On June 23, 2005, the U.S. Food and Drug Administration formally approved the heart failure drug BiDil to treat heart failure in “self-identified black patients.” Widely hailed throughout the media and professional journals as the first “ethnic” drug, it has also has been touted by the FDA and others as a significant step toward the promised era of personalized pharmacogenomic therapies. Upon closer examination, however, BiDil’s story is far more complex. Race in a Bottle explores how its emergence as a racially marked drug reveals a multifaceted interplay of legal, commercial, and technoscientific interventions driving its framing as a racial drug. The book uses this story to provide a gateway to exploring much broader phenomena involving the strategic use of race as a genetic category to obtain patent protection and drug approval and a fuller consideration its implications for the politics of addressing race-based health disparities.

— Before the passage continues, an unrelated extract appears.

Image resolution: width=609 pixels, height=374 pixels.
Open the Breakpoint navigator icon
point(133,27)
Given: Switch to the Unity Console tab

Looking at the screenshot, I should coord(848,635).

BiDil is not an anomaly. Similar race-specific trials for the hypertension drug Bystolic and the statin Crestor, among others, indicate that BiDil has ushered in a new era of race-based medicine. Targeting a racial audience is perceived as necessary because at this point the technology and resources do not exist to scan efficiently every individual’s genetic profile. Instead businesses must market the product to a particular social group that is hypothesized to have a higher prevalence of a relevant genetic variation. It is in this “meantime” on the road to the promise of truly personalized genomic medicine that race is flourishing and becoming reified as genetic through the interventions of law and commerce as much as through medical consideration.

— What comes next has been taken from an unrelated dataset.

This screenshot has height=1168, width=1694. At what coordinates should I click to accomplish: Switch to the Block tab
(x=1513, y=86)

The book also considers how, since the completion of the first draft of the human genome in 2000, a dramatic rise in the use of race in biotechnology and related patents indicates that researchers and affiliated commercial enterprises are coming to see social categories of race as presenting opportunities for gaining, extending, or protecting monopoly market protection for an array of biotechnological products and services. Racialized patents are also providing the basis for similarly race-based clinical trial designs, drug development, capital raising and marketing strategies that carry the construction of race as genetic out to ever widening and consequential segments of society.